## Brief 1
List every destination that the passage on Lawrence's exile names as a place his wanderlust took him.
## Brief 2
Write the next part of the passage on Lawrence's life, starting after its final sentence.

## Supplied passage

══════════

In late 1917, after constant harassment by the military authorities, Lawrence was forced to leave Cornwall at three days’ notice under the terms of the Defence of the Realm Act (DORA). This persecution was later described in an autobiographical chapter of his Australian novel Kangaroo, published in 1923. He spent some months in early 1918 in the small, rural village of Hermitage near Newbury, Berkshire. He then lived for just under a year (mid-1918 to early 1919) at Mountain Cottage, Middleton-by-Wirksworth, Derbyshire, where he wrote one of his most poetic short stories, The Wintry Peacock. Until 1919 he was compelled by poverty to shift from address to address and barely survived a severe attack of influenza.

After the traumatic experience of the war years, Lawrence began what he termed his ‘savage pilgrimage’, a time of voluntary exile. He escaped from England at the earliest practical opportunity, to return only twice for brief visits, and with his wife spent the remainder of his life travelling. This wanderlust took him to Australia, Italy, Ceylon (now called Sri Lanka), North America, Mexico and southern France.

══════════

## Raw records
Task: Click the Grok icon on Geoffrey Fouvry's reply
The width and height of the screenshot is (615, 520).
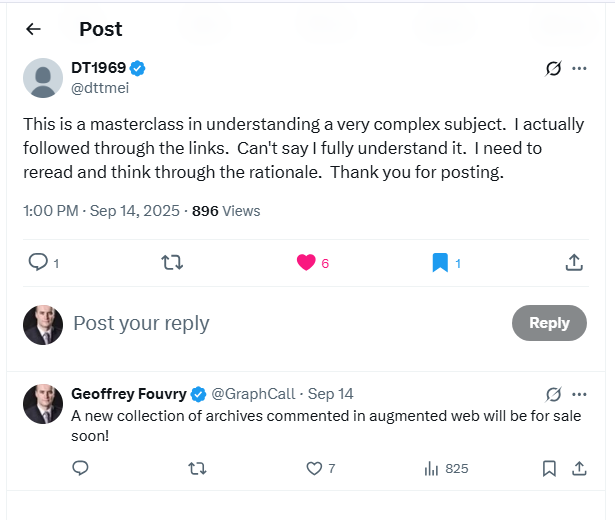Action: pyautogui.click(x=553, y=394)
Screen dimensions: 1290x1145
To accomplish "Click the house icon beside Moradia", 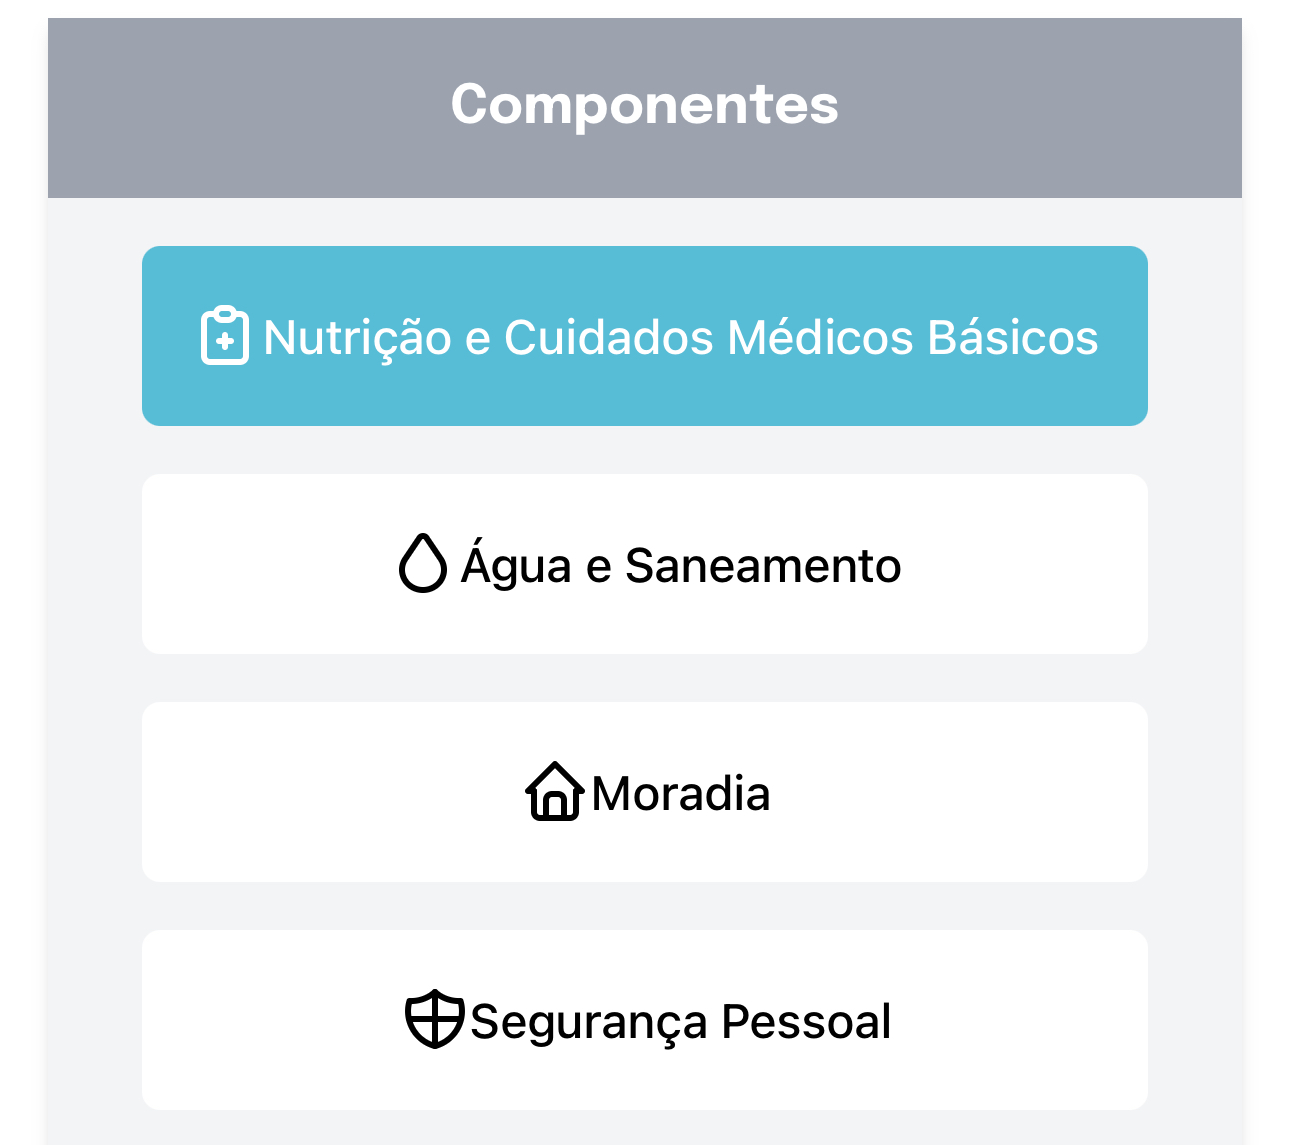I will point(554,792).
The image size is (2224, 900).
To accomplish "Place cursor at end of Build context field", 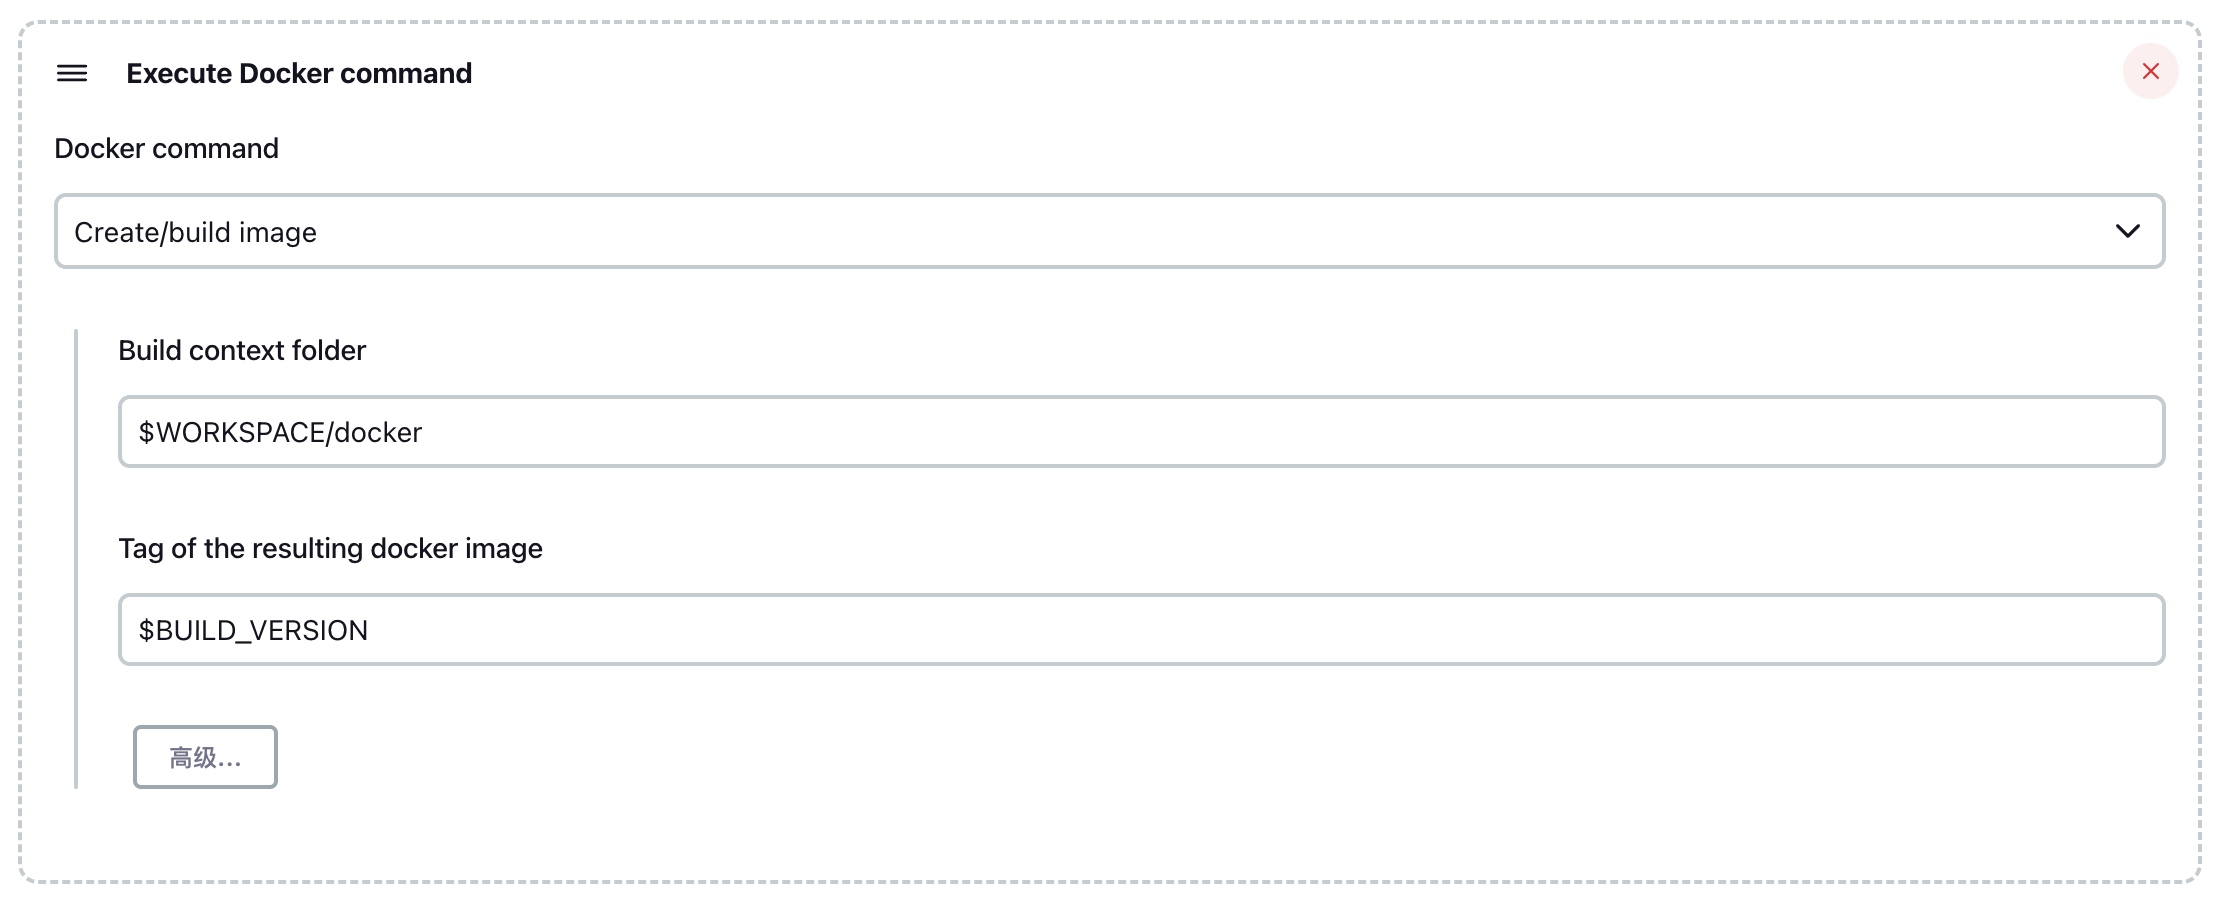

══════════

## Written answer 1
Australia
Italy
Ceylon
North America
Mexico
southern France

## Written answer 2
Lawrence abandoned England in November 1919 and headed south; first to the Abruzzi district in central Italy and then onwards to Capri and the Fontana Vecchia in Taormina, Sicily. From Sicily he made brief excursions to Sardinia, Monte Cassino, Malta, Northern Italy, Austria and Southern Germany. Many of these places appeared in his writings. New novels included The Lost Girl (for which he won the James Tait Black Memorial Prize for fiction), Aaron’s Rod and the fragment entitled Mr Noon (the first part of which was published in the Phoenix anthology of his works, and the entirety in 1984). He experimented with shorter novels or novellas, such as The Captain’s Doll, The Fox and The Ladybird. In addition, some of his short stories were issued in the collection England, My England and Other Stories. During these years he produced a number of poems about the natural world in Birds, Beasts and Flowers. Lawrence is widely recognized as one of the finest travel writers in the English language. Sea and Sardinia, a book that describes a brief journey from Taormina undertaken in January 1921, is a recreation of the life of the inhabitants of this part of the Mediterranean. Less well known is the brilliant memoir of Maurice Magnus, in which Lawrence recalls his visit to the monastery of Monte Cassino. Other non-fiction books include two studies of Freudian psychoanalysis and Movements in European History, a school textbook that was published under a pseudonym, a reflection of his blighted reputation in England.

In late February 1922 the Lawrences left Europe behind with the intention of migrating to the United States. They sailed in an easterly direction, first to Ceylon and then on to Australia. A short residence in Darlington, Western Australia, which included an encounter with local writer Mollie Skinner, was followed by a brief stop in the small coastal town of Thirroul, New South Wales, during which Lawrence completed Kangaroo, a novel about local fringe politics that also revealed a lot about his wartime experiences in Cornwall.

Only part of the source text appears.